As part of its Anti-Ikhwanophobia campaign, the Muslim Brotherhood (Al-Ikhwan Al-Muslimun) unveiled an Ikhwanophobia website to alert infidels to the harmful effects of fearing the Brotherhood. Members of the Muslim Brotherhood, who were irreparably traumatized by the fear in a Christian woman's eyes as they were burning her house to the ground, are encouraged to talk about their secret shame.
"Ikhwanophobia.com aspires to open a new gateway for Ikhwanophobia victims encouraging them to share their sufferings," the site announces. And there may even be an Oprah special in the works. But the proliferation of Islamic phobias does not end there.
Much as the atom bomb began an arms race between the United States and the Soviet Union; Islamophobia began a phobia race between Sunni and Shiite Islamists. The Shiite Islamists of Iran responded to the Sunni Islamist Brotherhood's Ikhwanophobia by discovering Shi'itophobia.
According to Iran's Fars News Agency, the United States, Mubarak and Israel conspired to spread Shi'itophobia throughout Egypt. "Cairo's efforts to spread the Shi'itophobia were made at the order of the Zionist regime of Israel and were exercised on the basis the US plots." The poor wording of the article may give us some insight into the mind that could coin a word like "Shi'itophobia".
It is unclear how long Shi'itophobia has been around, but Vince Vance & The Valiants' 1980 hit single, "Bomb Iran" was probably an early representative of the genre. At the Tehran International Book Fair, a Dr. Farzin Banki warns that Shi'itophobic books must be identified and dealt with. Considering the treatment received by Salman Rushdie's book, there is no doubt that the Mullahs are expert at handling Shi'itophobia.
Not to be outdone by the Muslim Brotherhood and the Iranian Mullahs, the Salafis, currently everyone's definition for Islamic extremism, have also developed their own phobia.
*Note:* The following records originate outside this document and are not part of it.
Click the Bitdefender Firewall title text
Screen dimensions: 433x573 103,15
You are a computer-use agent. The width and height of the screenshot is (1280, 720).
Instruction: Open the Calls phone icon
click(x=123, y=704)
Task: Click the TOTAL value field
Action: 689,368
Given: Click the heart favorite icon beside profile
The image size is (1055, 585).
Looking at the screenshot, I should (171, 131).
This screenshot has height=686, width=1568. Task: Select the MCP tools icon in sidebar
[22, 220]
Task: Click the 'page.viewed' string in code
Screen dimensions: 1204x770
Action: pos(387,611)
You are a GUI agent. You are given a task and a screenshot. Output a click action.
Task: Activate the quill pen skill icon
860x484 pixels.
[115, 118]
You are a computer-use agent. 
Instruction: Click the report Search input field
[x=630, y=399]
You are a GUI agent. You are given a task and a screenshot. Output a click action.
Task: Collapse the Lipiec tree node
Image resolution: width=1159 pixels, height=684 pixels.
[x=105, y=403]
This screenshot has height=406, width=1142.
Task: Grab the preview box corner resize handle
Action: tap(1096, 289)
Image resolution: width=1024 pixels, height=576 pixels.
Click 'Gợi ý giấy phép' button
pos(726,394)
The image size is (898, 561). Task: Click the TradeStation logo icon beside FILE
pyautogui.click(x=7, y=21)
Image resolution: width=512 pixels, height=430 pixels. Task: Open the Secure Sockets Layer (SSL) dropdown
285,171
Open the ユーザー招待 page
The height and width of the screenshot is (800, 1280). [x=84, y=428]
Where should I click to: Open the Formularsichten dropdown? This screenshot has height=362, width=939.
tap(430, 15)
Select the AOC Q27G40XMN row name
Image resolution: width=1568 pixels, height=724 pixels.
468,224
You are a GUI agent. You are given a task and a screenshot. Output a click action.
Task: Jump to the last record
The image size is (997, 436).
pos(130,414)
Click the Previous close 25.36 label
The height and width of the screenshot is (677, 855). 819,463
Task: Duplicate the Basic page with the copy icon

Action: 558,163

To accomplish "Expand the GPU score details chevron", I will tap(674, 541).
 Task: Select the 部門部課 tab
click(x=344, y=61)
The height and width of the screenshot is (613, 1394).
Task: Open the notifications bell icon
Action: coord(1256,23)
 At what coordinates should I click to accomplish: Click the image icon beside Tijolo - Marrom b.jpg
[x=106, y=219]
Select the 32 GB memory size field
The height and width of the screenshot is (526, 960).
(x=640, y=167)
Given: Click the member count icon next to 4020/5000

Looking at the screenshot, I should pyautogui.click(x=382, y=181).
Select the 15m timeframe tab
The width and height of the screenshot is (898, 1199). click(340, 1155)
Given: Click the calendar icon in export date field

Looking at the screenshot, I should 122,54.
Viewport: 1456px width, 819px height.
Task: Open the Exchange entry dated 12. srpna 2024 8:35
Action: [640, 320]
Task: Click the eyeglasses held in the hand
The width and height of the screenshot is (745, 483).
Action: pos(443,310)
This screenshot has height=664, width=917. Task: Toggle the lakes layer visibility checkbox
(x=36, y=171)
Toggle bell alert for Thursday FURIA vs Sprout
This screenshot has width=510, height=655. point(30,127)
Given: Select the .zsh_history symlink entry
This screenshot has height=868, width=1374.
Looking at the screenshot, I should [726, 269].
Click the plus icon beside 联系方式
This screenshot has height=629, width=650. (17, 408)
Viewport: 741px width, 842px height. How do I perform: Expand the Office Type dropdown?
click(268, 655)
In response to Ikhwanophobia and Shi'itophobia, Egyptian Salafists unveiled "Salafi-phobia".
"We are trying to hammer home the message that Salafists are normal people," an Egyptian Salafist told CNN, without acknowledging that Salafists with hammers are the last thing that anyone wants to see. "We eat the same food, drink the same beverages and frequent the same hangouts. So don't be surprised when you find Salafists sitting next to you at Costas, sipping lattes." And then possibly blowing up the place on the way out.
While the Muslim world has been criticized for a lack of mental health treatment options, Islamists, to their credit, have already discovered more phobias than Sigmund Freud. Dr. Freud however would have commented on the psyches of people who insist on uncovering phobias in others while neglecting to analyze their own faults. Not to mention the mental state of mass murderers who insist that fear of them is an irrational phobia almost as serious as the severe case of Acrophobia that gripped dying office workers in the World Trade Center on September 11.
Not content with dismissing all criticism of Islam as Islamophobia, Islamists have begun generating sectarian phobias for each violent group and subgroup. The proliferation of Ikhwanophobias, Shi'itophobias and Salafiphobias is a symptom of the Islamophobia that Muslims feel for each other. And it will not end until there are more phobias to be found in Islam than in the APA's entire Diagnostic and Statistical Manual of Mental Disorders.
Amid all the Ikhwanophobias, Shi'itophobias and Salafiphobias, it is curious that no one has yet been diagnosed with Ahmadiphobia. Ahmadis are routinely persecuted and killed by other Muslims, but the media does not appear eager to alert Pakistani Muslims that they might be coming down with Ahmadiphobia. There is similarly no Bahaiphobia, Yazdiphobia or any phobias involving non-violent Muslim sects. Instead all the phobias, Ikhwanophobia, Salafiphobia and Shi'itophobia appear to be of violent Muslim groups—almost as if there is nothing irrational about those phobias at all.